Sunday, June 25, 2023

HOW AND WHY: AN ETHICS CODE FOR THE HIGH COURT

 


Top: Samuel Alito (center) as a guest of Paul Singer (right)  at an Alaska fishing lodge
Center: Leonard Leo, center on the 2008 trip with Justice Alito and Singer


The latest Pro Publica Report (this one re Justice Samuel Alito)  reinforces the picture painted recently of Justice Clarence Thomas as beneficiary of  billionaire sugar-daddy Harlan Crow.   It appears that Federalist Society leaders like the  Catholic conservative lawyer Leonard Leo,  ideological soulmates, and  Candyman benefactors who  lavish favors on the Supreme Court Historical Society, on vacationing judges, and bestow honorifics and campaign contributions have as great a say in how abortion, gun, and environmental matters are adjudicated as do the commands of statutes and properly adopted  rules and regulations.  Maybe more because Leo is often to whom  conservative judges and justices owe their jobs. And their special fishing trips, hunting lodges, and other such favors.

Alone among nations the national courts of the United States are staffed by life-tenured judges.  The only constitutional process for removal is impeachment – a process designed to be an unscalable wall. The Court long ago claimed to be the last word on Constitutional interpretation.  See McCullough v. Maryland telling the state it could not tax the Second Bank of the United States. But it has long arrogated power far beyond those initial confines.   In Prigg v. Pennsylvania (1842) Justice Joseph Story of Massachusetts declared that protection of property in human beings was  a make or break part of the Constitutional compromise on which no state could impinge.  The Supreme Court in Prigg protected the south from anti-slavery initiatives such as  Pennsylvania’s  law criminalizing re-capture of the enslaved.  A result of that was the catastrophe of the war to save chattel slavery, history’s then bloodiest war – the wounds of which have not yet been bound up, despite President Lincoln’s hope expressed in his 1965 Second Inaugural Address.

Georgetown's Josh Chafetz describes Nixon/Trump Judicial Aggrandizement.
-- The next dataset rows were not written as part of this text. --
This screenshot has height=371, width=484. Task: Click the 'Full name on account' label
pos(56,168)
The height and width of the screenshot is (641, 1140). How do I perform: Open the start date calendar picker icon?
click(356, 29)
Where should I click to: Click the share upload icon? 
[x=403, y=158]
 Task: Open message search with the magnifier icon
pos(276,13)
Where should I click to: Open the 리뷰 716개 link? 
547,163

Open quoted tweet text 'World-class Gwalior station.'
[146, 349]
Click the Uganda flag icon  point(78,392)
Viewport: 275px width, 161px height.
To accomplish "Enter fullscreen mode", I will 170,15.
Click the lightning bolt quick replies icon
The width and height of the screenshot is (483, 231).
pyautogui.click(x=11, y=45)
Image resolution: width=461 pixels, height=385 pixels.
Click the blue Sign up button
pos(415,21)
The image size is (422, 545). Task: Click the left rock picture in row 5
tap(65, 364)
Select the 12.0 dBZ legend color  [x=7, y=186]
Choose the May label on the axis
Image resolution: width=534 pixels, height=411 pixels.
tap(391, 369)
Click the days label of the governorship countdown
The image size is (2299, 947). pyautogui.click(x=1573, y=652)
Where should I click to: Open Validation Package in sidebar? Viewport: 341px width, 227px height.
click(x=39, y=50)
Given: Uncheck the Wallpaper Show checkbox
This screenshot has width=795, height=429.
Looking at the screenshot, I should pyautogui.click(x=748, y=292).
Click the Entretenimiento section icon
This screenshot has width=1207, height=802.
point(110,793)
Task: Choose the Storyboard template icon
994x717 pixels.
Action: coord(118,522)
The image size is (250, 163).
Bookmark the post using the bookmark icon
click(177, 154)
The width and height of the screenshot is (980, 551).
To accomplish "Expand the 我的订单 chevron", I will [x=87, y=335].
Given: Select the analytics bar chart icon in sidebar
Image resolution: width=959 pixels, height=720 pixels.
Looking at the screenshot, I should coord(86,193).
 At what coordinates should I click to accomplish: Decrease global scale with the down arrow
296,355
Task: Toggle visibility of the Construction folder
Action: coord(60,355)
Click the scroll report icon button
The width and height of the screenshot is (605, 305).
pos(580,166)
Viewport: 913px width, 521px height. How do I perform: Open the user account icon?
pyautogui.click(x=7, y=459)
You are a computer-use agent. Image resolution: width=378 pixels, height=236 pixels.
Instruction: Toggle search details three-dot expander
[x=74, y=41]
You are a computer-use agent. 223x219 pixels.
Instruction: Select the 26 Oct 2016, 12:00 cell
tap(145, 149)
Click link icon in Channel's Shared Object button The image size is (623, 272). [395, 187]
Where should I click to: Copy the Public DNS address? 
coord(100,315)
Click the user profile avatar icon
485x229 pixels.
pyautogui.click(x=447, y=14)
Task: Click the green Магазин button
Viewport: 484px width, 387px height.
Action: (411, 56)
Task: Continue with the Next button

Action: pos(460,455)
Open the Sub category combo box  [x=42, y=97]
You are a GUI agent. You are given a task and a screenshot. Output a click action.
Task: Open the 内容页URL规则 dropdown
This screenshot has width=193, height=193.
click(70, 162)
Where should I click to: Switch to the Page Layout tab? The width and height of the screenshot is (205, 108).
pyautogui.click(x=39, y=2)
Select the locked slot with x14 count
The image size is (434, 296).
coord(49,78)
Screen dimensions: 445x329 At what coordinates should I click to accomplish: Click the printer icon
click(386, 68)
Now the Court refuses even to account to Congress for its members ethical lapses.  Every Justice, including the most junior, signed such a statement which was appended to the Chief Justice’s letter to Senator Dick Durbin in which he refused to appear before the Senate to discuss problems of ethics and the high court.  Stanford Law Mark Lemley has labeled it an Imperial Court.  Of course that is the sort of attack on the Court made by participants in the massive resistance – in the south, and elsewhere (viz. Boston i/a 1972) to the Supreme Court’s decision in Brown v. Board of Education voiding legally sanctioned or mandated segregated public school education..  Even today one cannot get conservative judicial candidates to firmly commit to embrace of  the 1954  decision of the Supreme Court.

The then 7th Circuit Court of Appeals judge Amy Coney Barrett at her Supreme Court confirmation hearings could manage only this:

“In my writing I was using a framework that’s been articulated by other scholars, and in that context, ‘super precedent’ means precedent that is so well established that it would be unthinkable that it would ever be overruled”.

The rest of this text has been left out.